IUBio

easy vs. powerful OS -- biology again

William R. Pearson wrp at biochsn.acc.Virginia.EDU
Sun Mar 17 10:16:15 EST 1991


	Here at U. Virginia, we offered a poorly documented (but
functional) set of programs on Unix for several years, as well as the
be much better documented more comprehensive Wisconsin package on the
VAX.  The VAX charges for usage, Unix was free.  For this reason
alone, unix was far more popular.  All incoming graduate students got
a 1 hour course on how to use unix for sequence analysis.

	I don't think that there is a bit of difference between the
two systems, or even betwen Unix, VMS, and DOS, for runing sequence
analysis programs.  (The Mac has the potential to be much better, but
program development on the mac is much more demanding) We now have the
Baylor MBIR Eugene/SAM packages running on Unix, and people are much
happier than before.  They also like Eugene/Sam better than GCG, both
because Eugene/SAM is free (GCG is not) and because it is menu-driven
(GCG requires having the (excellent) manual in hand).

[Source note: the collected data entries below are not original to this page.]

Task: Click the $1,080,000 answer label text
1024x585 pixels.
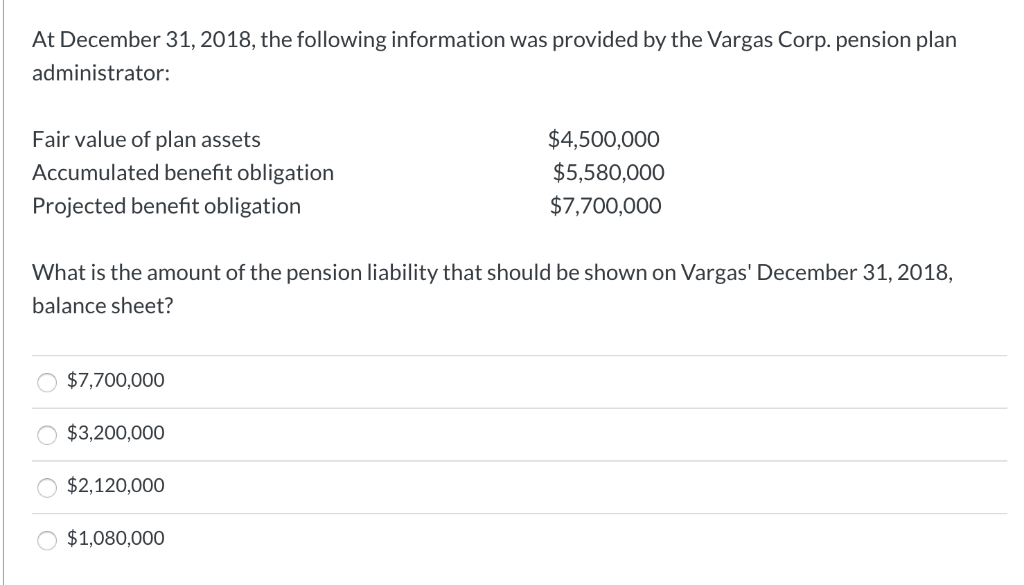Action: click(115, 538)
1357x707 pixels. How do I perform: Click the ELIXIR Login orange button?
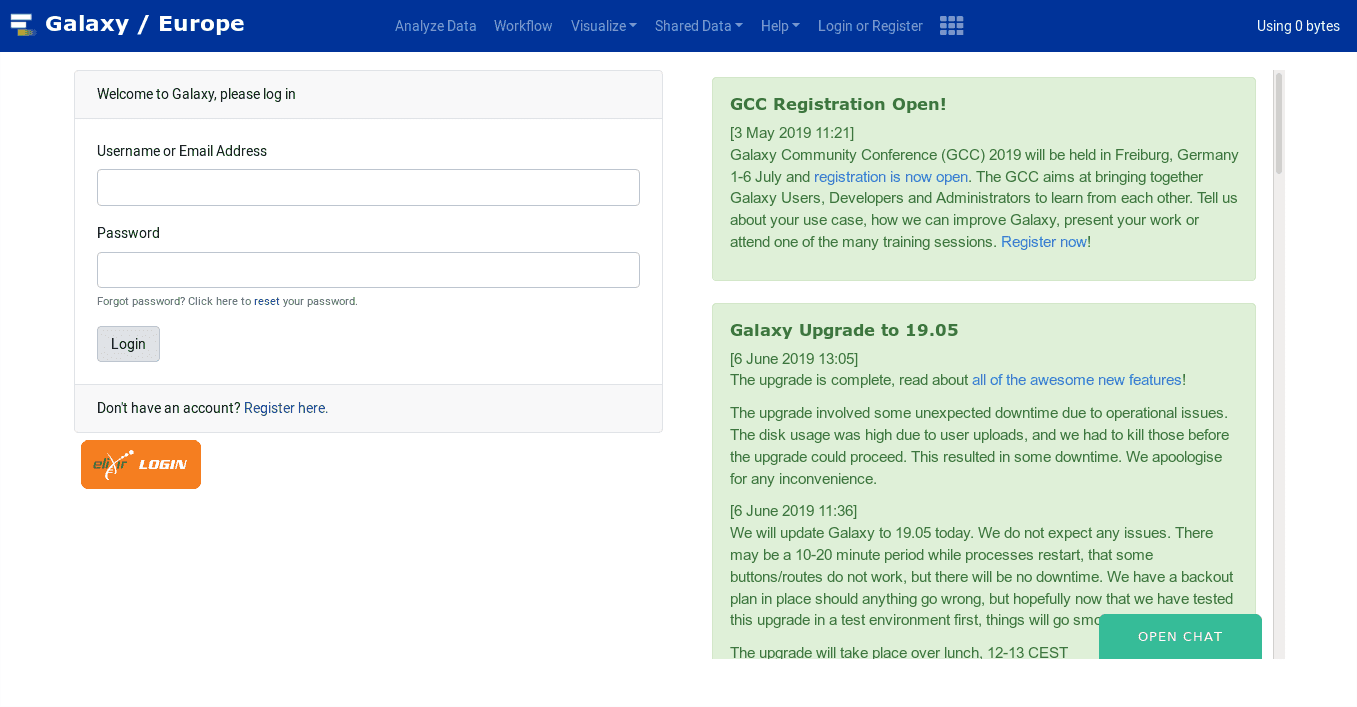141,465
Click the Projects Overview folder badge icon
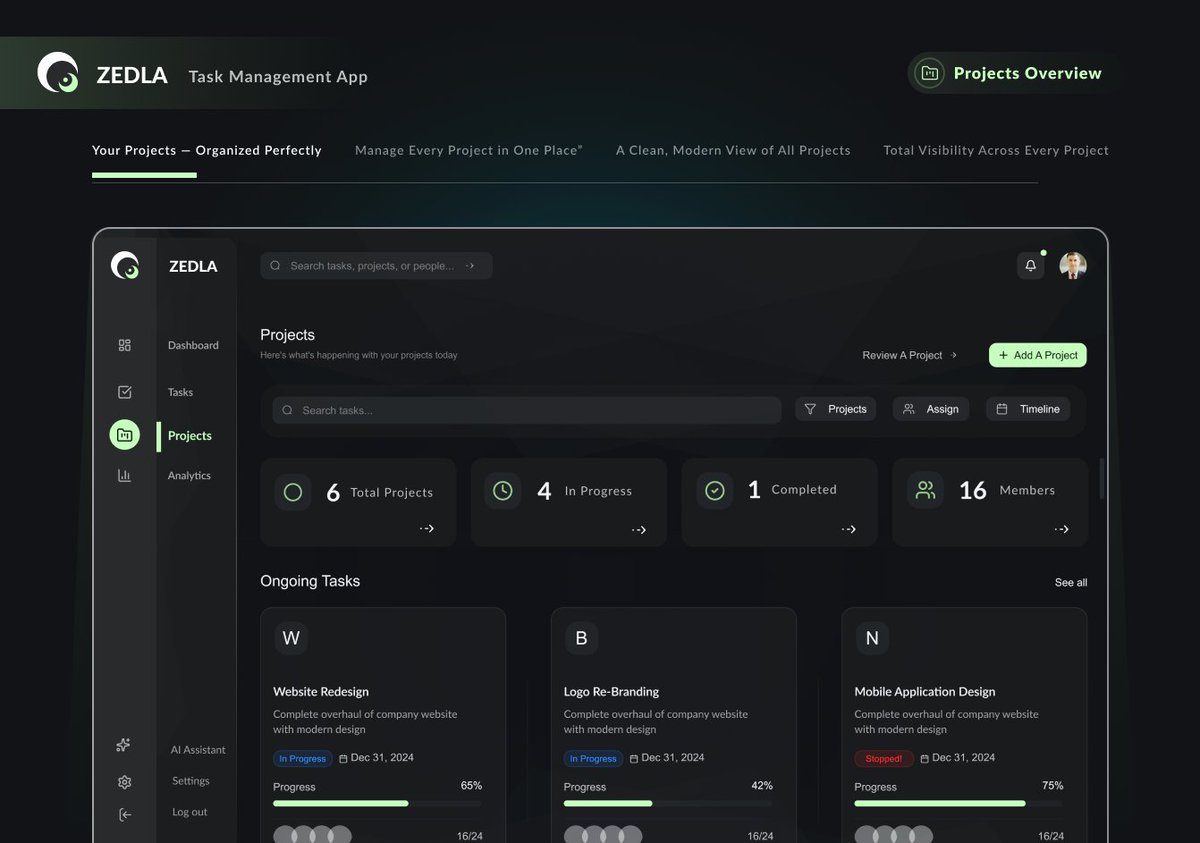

	Most biologists want functionality over userfriendliness.  If
your program package is user-friendly, but cannot search libraries
quickly, meld sequencing runs, or align multiple sequences, who cares?
Today (and for the forseeable future), computers that run UNIX have a
price/performance ratio that is about 5X better than either VMS or
Macintosh systems.  Until more true 32-bit programs become available
under Microsoft Windows 3.0 for 386/486 machines, IBM-PC clones,
though cheap, are limited.  (By the time you add TCP/IP, NFS, and
other capabilities that are standard on a Sun or DecStation, Unix is
currently extraordinarily expensive on 386/486 machines.)  For the
sequence analysis program developer, Unix offers the largest set of
potential users for sophisticated computationally intensive programs,
(and the best programming environment) and thus is the system where
the software is developed first.  As a result, Unix continues to have
the functionality first.

	People learn to use what they need. Anyone who can design and
perform a subcloning experiment -  with all the steps required to
isolate fragments, match ends, ligate, and transform - can figure out
how to login, check a directory, edit a file, and run the sequence
analysis programs on unix or VMS.  Anyone who is doing a sequencing
project MUST learn to the machine.  So they do.